(Data begins)

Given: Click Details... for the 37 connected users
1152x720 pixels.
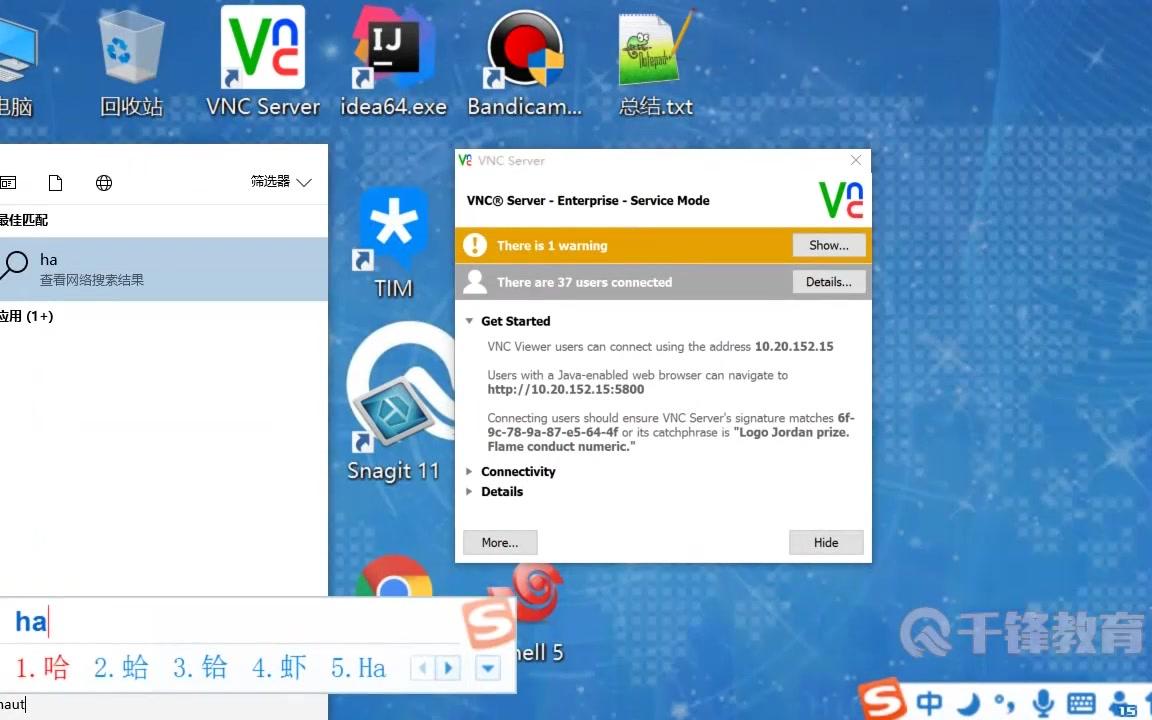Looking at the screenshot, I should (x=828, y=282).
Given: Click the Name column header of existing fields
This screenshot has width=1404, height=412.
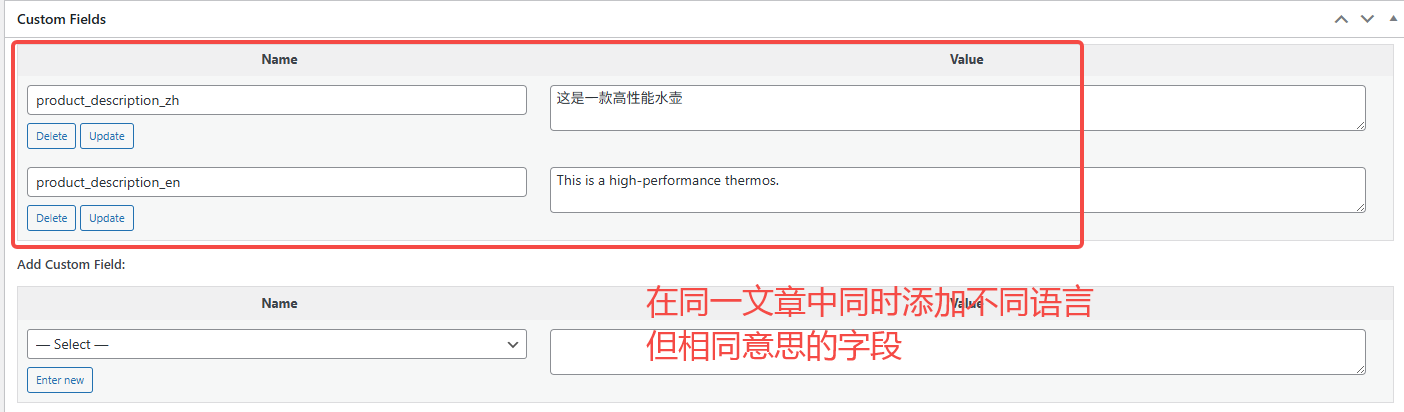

(Data ends)
(Data begins)

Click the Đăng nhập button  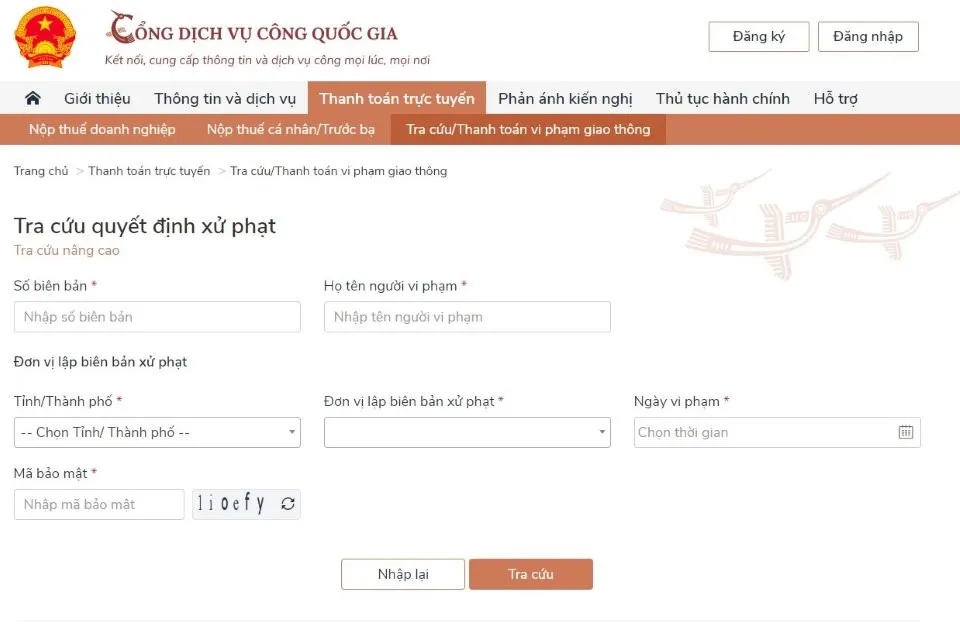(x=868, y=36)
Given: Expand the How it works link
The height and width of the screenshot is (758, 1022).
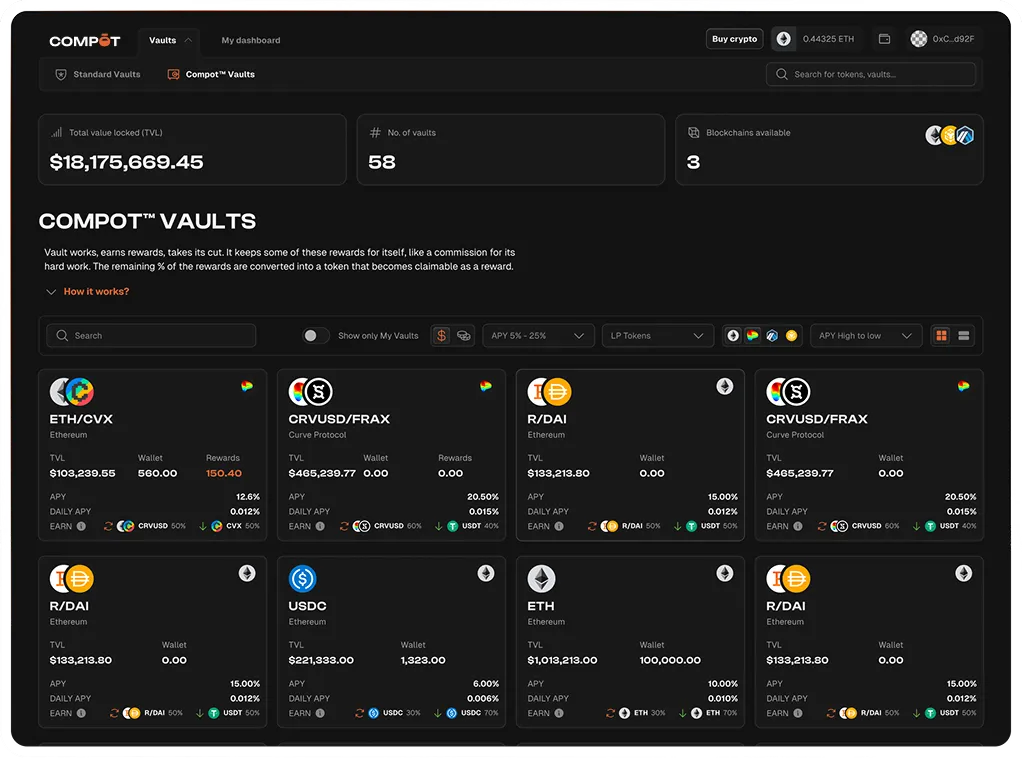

(Data ends)

→ **What is needed**
Pick out every line above that contains the word "width" and copy it.

→ **Solution to this exercise**
This screenshot has width=1404, height=412.
The height and width of the screenshot is (758, 1022).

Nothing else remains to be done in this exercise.